Mundy AL., Dorrington KL.
The role of nitric oxide (NO) in precipitating pulmonary oedema in acute lung injury remains unclear. We have investigated the mechanism of involvement of NO in the maintenance of liquid balance in the isolated rabbit lung. Thirty pairs of lungs were perfused with colloid for up to 6 h, during which pulmonary vascular resistance (PVR) and capillary pressure (PCP) were measured frequently, and time to gain 5 g in weight (t5) was recorded.
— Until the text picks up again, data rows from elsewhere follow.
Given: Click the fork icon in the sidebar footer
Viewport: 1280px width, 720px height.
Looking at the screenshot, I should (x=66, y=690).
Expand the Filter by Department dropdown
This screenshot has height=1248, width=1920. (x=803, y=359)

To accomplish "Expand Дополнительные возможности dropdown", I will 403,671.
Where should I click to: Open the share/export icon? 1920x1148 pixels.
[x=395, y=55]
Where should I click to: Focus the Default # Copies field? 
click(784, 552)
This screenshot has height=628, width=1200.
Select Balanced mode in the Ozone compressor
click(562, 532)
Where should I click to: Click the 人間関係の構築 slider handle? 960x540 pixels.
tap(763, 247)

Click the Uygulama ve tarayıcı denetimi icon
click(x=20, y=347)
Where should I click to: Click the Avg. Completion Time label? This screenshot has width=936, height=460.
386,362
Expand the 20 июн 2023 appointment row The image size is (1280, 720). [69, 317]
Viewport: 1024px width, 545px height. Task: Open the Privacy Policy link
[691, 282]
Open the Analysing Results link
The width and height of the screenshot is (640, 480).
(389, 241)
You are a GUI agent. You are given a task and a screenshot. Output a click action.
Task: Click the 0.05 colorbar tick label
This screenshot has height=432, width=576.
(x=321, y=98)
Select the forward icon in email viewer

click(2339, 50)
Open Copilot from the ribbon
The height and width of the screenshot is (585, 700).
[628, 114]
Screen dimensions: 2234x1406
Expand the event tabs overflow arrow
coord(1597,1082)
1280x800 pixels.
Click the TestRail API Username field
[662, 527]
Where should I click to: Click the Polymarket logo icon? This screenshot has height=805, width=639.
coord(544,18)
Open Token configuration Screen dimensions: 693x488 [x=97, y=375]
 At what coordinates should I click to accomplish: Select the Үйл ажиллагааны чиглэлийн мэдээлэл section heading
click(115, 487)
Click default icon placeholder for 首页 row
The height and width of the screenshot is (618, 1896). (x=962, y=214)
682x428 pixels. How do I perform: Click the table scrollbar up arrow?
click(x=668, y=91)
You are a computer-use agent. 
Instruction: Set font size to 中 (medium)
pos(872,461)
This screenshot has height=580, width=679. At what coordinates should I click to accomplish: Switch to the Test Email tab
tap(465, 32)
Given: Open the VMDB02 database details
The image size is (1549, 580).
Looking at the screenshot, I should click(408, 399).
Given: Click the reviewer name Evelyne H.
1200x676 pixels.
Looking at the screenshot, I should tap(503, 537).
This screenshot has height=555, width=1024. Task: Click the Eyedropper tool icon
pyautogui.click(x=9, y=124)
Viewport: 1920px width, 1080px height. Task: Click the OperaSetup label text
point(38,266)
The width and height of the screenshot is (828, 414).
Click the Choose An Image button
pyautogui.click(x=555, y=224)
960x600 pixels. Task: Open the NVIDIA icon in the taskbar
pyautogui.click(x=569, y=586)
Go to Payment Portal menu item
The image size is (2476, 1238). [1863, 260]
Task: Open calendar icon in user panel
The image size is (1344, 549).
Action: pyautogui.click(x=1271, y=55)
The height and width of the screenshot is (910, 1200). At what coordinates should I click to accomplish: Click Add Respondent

Four protocols with different perfusate additives were studied: (i) none (control, n = 11); (ii) 10 mmol NG-nitro-L-arginine methyl ester (L-NAME) (n = 6); (iii) 10 mmol L-NAME with 100 mumol lodoxamide, an inhibitor of mast cell degranulation (n = 7); (iv) 10 mmol L-NAME with 10 mumol 8-bromo-3',5'-cyclic guanosine monophosphate (8Br-cGMP), an analogue of cGMP that may reduce vascular permeability by relaxing contractile elements in endothelial cells (n = 6). Neither PVR nor PCP differed between protocols. L-NAME markedly reduced t5 from 248 (27) min (mean (SEM)) in protocol (i) to 144 (5) min in protocol (ii) (P < 0.05). Both lodoxamide (t5 = 178 (7) min) and 8Br-cGMP (t5 = 204 (10) min) substantially corrected the effect of L-NAME (P < 0.005). Results suggest that maintenance of a low permeability by NO may involve mast cell stabilization and endothelial cell relaxation.